#### Data for this task
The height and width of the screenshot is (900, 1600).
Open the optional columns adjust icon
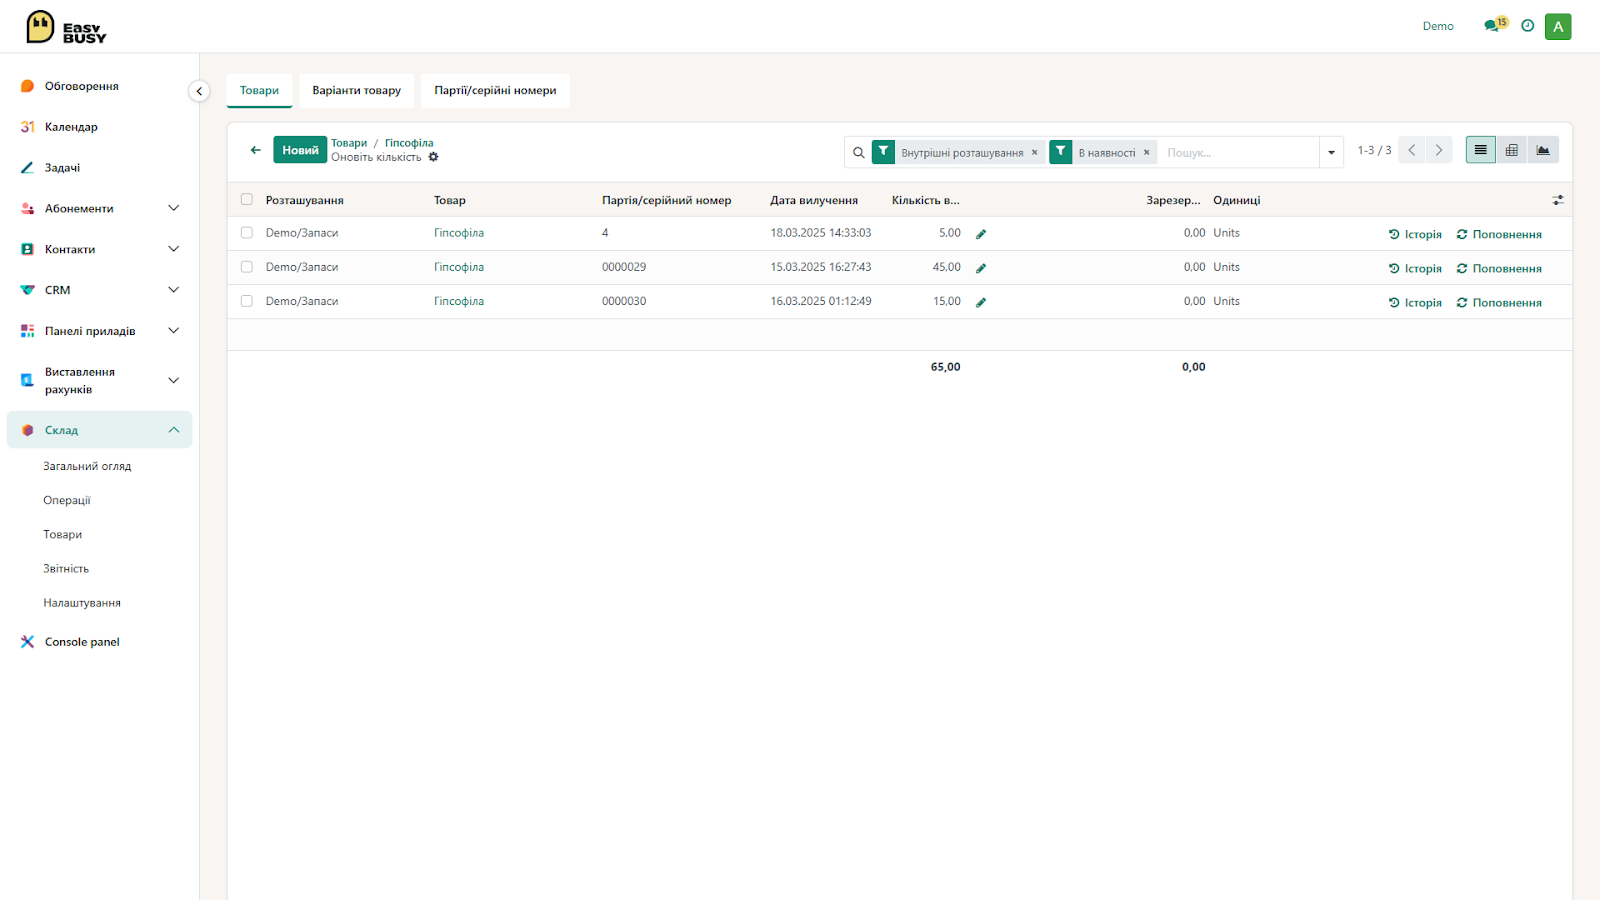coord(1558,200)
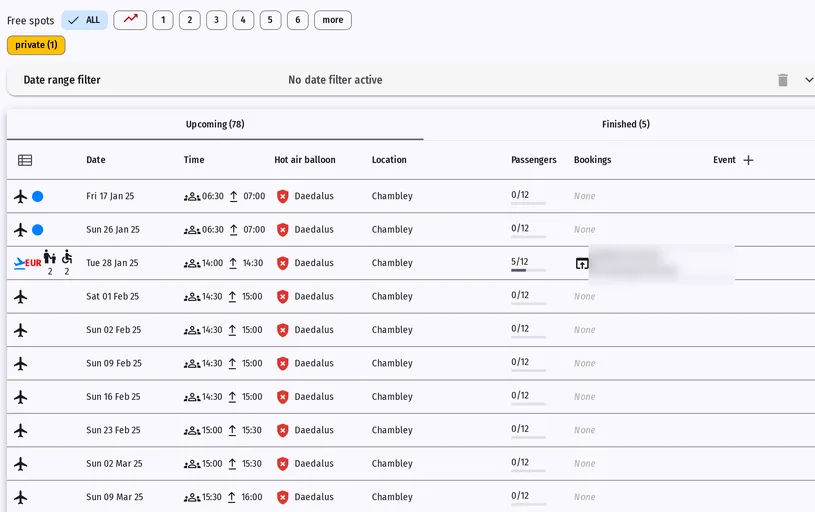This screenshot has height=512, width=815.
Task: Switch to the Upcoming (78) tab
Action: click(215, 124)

#### Your instructions
Please rewrite the listing above with "icon" swapped for "button", keeping everything else the same. Leave the pictures out.

#### Task output
The height and width of the screenshot is (900, 1600).
Open the optional columns adjust button
coord(1558,200)
This screenshot has height=512, width=815.
Task: Switch to the Upcoming (78) tab
Action: click(215, 124)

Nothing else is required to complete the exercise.